İstanbul Kafkas Kültür Derneği, taleplerinin ülke bütünlüğüne, anayasal ve demokratik düzene bir tehdit olarak algılanmamasını tam tersi, toplumsal barış ve huzura katkı vermeye çalıştıklarını belirterek, yapıcı diyaloga açık olduklarını bildirdiler.
14 Mart Çerkeslerin Dil Günü etkinlikleri çerçevesinde yüzlerce Adige bir araya geldi. Kafkas Dernekleri Federasyonu (KAFFED) ve federasyonun bileşenleri arasında yer alan İstanbul Kafkas Kültür Derneği Adige Dil Günü etkinlikleri kapsamında konuşan Kafkas Dernekleri Federasyonu Genel Başkanı Yaşar Aslankaya, Türkiye'de yaşayan Çerkeslerin yok olmakta olan dil ve kültürlerinin korunması için devletin kültür ve eğitim politika ve strateji birimleri kurulmasını istedi.
‘DEVLETİN GÖREVİ İZİN VERMEKTEN İBARET DEĞİL’
Aslankaya, “Bugüne kadar gerek siyasi ve idari devlet yetkililerinden gerek içinde yaşadığımız toplumdan gördüğümüz desteğe teşekkür ediyoruz.
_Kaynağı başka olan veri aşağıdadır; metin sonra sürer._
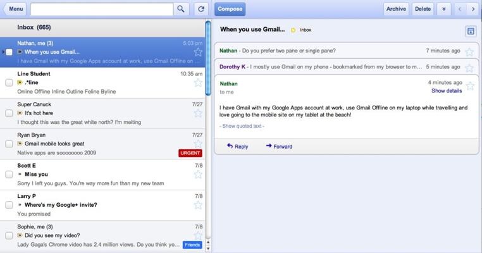Star Nathan's first message in conversation
This screenshot has width=482, height=253.
tap(469, 51)
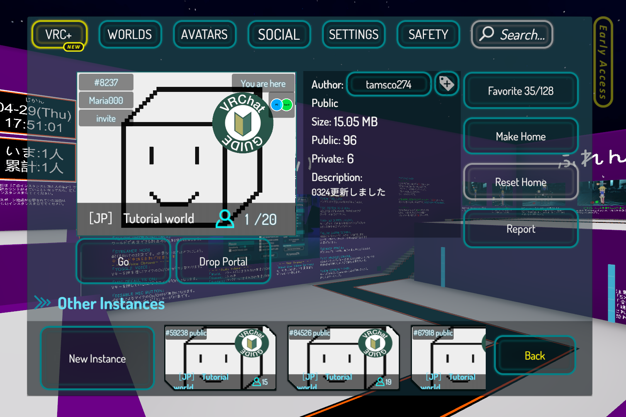Open the Settings tab
626x417 pixels.
(354, 35)
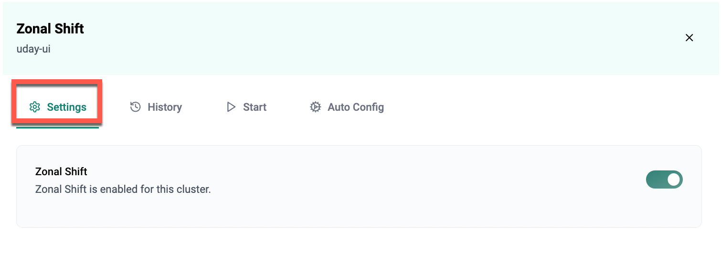Click the uday-ui cluster name
The width and height of the screenshot is (721, 253).
click(33, 49)

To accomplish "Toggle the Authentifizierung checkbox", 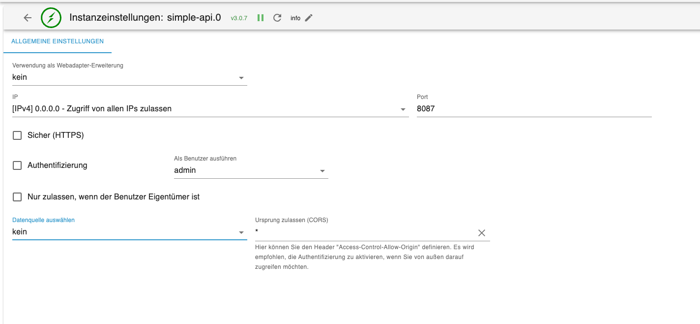I will (17, 165).
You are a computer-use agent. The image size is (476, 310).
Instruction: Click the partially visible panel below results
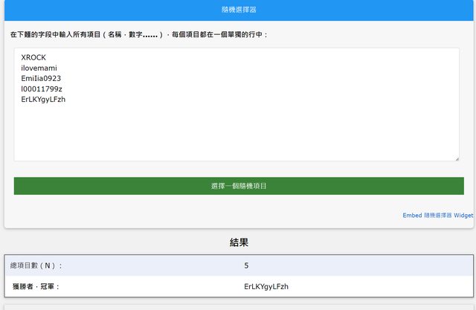[x=238, y=306]
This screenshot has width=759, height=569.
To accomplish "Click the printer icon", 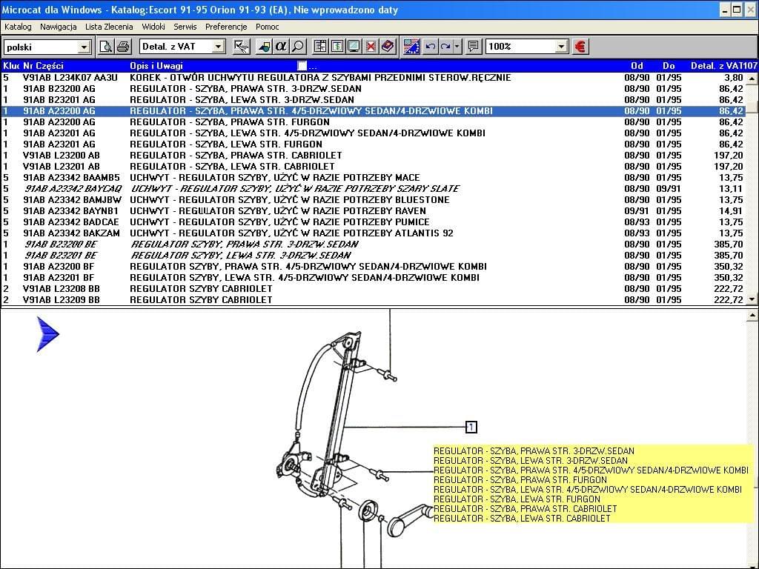I will point(123,47).
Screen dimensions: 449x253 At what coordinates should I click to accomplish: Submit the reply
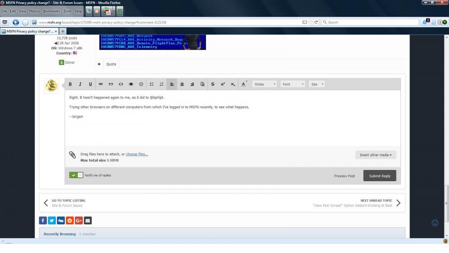(x=379, y=176)
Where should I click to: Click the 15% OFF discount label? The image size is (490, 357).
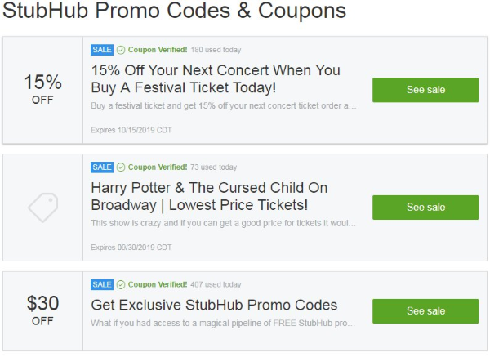point(42,90)
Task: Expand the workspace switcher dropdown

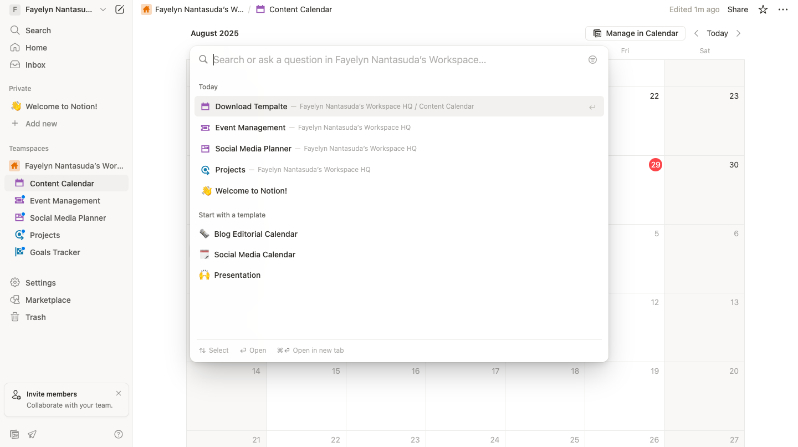Action: [103, 9]
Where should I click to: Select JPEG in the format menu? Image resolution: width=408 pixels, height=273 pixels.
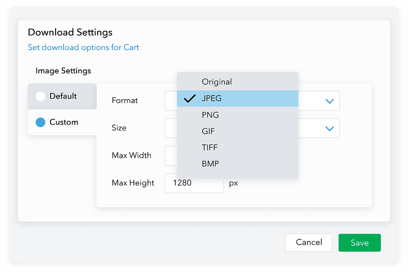click(x=212, y=99)
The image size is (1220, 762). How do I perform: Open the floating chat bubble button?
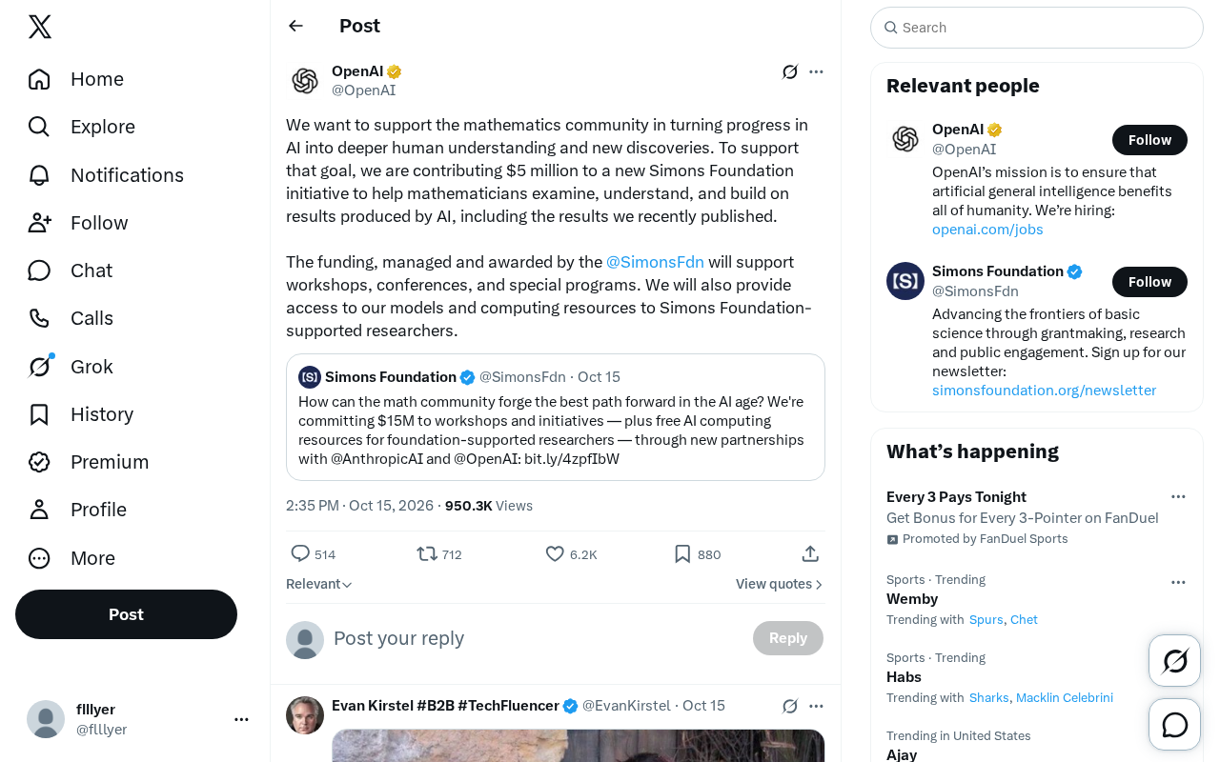pyautogui.click(x=1174, y=725)
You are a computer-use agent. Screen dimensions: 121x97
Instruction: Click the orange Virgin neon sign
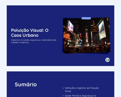[x=67, y=35]
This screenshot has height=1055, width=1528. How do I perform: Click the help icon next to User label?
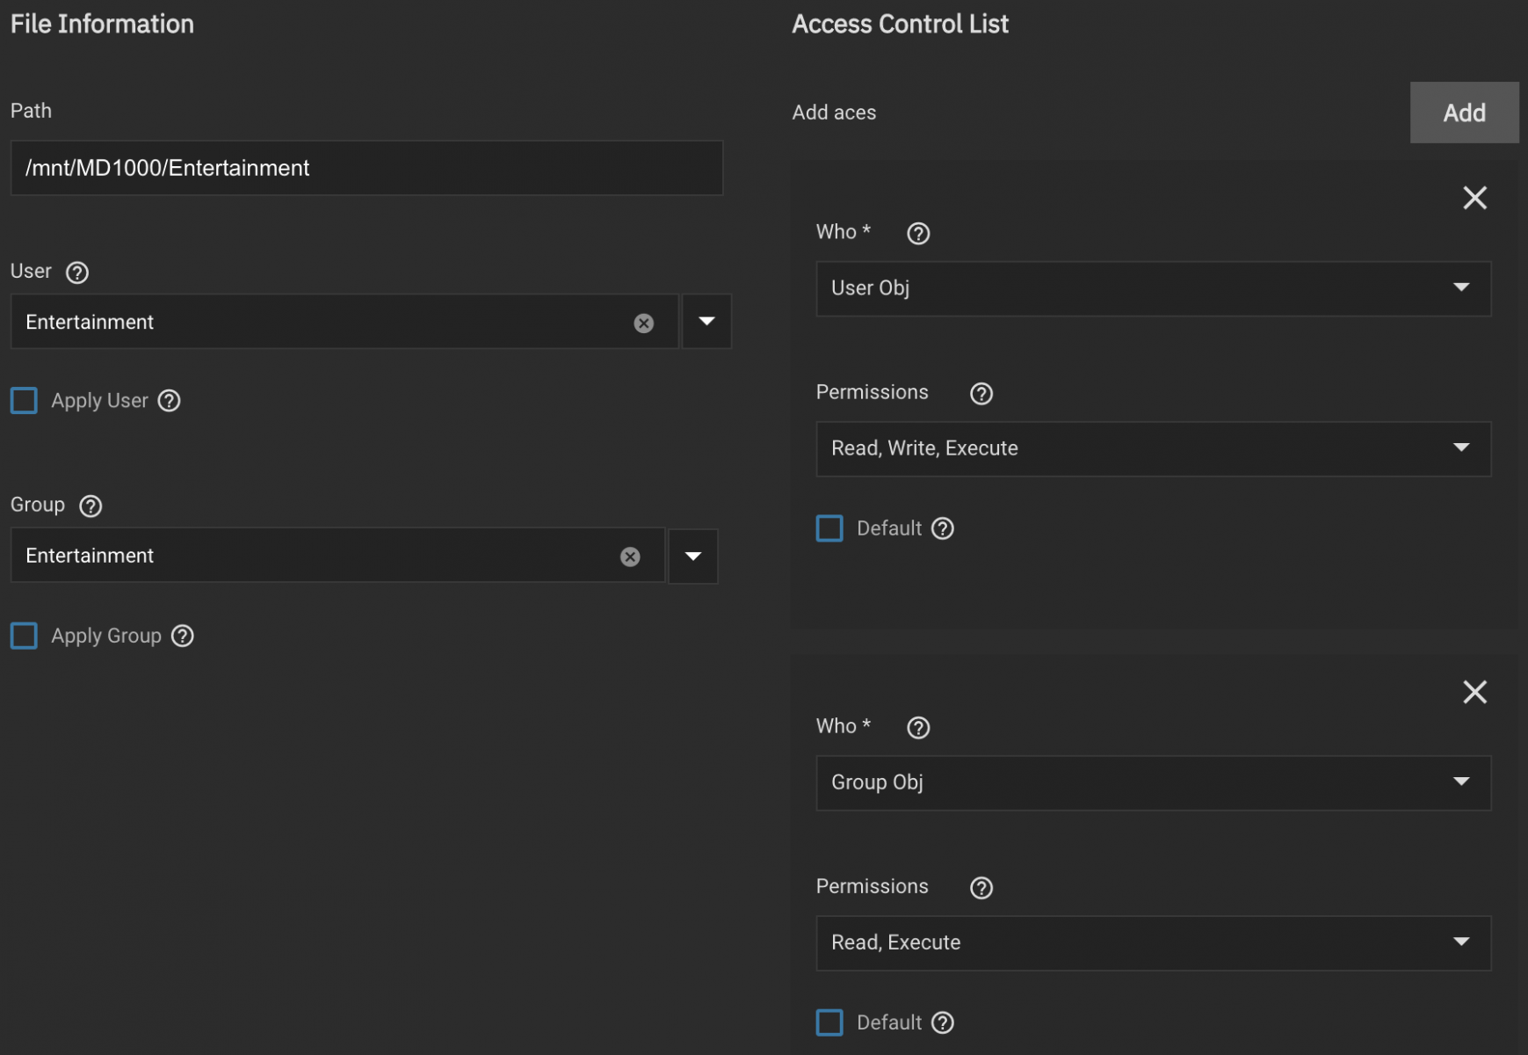tap(77, 273)
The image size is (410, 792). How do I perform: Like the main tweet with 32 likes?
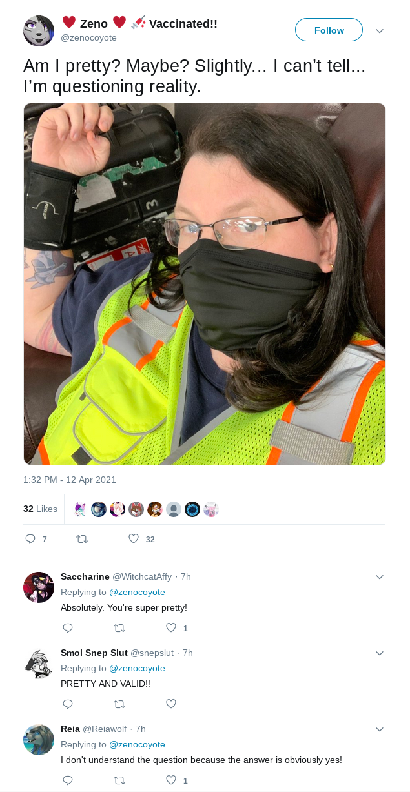point(134,539)
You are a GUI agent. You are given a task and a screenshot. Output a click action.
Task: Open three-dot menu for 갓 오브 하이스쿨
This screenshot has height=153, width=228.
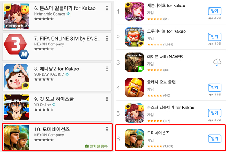(x=107, y=99)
Ancak, demokratik ülkelerde devletin görevi izin vermek ile sınırlı değildir, ülkedeki her türlü kültürel değeri korumak için kamu politikaları da geliştirmek zorundadır. Dil ve kültürün sadece sivil toplum kuruluşları tarafından korunması mümkün değildir" diye konuştu.
ÇERKESLERİN TALEPLERİ
Aslankaya, Çerkeslerin taleplerini şöyle sıraladı:
* Kültür Bakanlığı ve Milli Eğitim Bakanlığı ile Çerkeslerin yaşadığı şehirlerin yerel yönetimlerinde kimlik ve dilimizin korunmasına yönelik politika ve stratejileri geliştirecek birimlerin kurulmasını veya mevcut birimlere yasal çerçevesi belirgin görevlendirmeler yapılmasını;
* Demokratik, barışçı ve huzurlu bir toplumsal düzen içinde birlikte yaşamamızı dinamitleyen nefret söylemlerinin engellenmesine dönük politikaların geliştirilmesini;
* Anadilimizin korunması konusunda ilgili kamu kurumlarının stratejik planlarında bölümlere yer verilmesini ve bunlar için bütçe kanunlarına gerekli ödeneklerin eklenmesini
* Kamusal yayıncılık sorumluluğu çerçevesinde Çerkesce TV kanalı açılmasını;
* En önemlisi de taleplerimizin ülke bütünlüğüne, anayasal demokratik düzene tehdit olarak algılanmamasını; bilakis toplumsal barış ve huzura katkı vermeye çalıştığımızın herkes ve her kesim tarafından anlaşılmasını, bunun için her türlü yapıcı diyaloga açık olduğumuzun bilinmesini talep ediyoruz.” (İstanbul/EVRENSEL)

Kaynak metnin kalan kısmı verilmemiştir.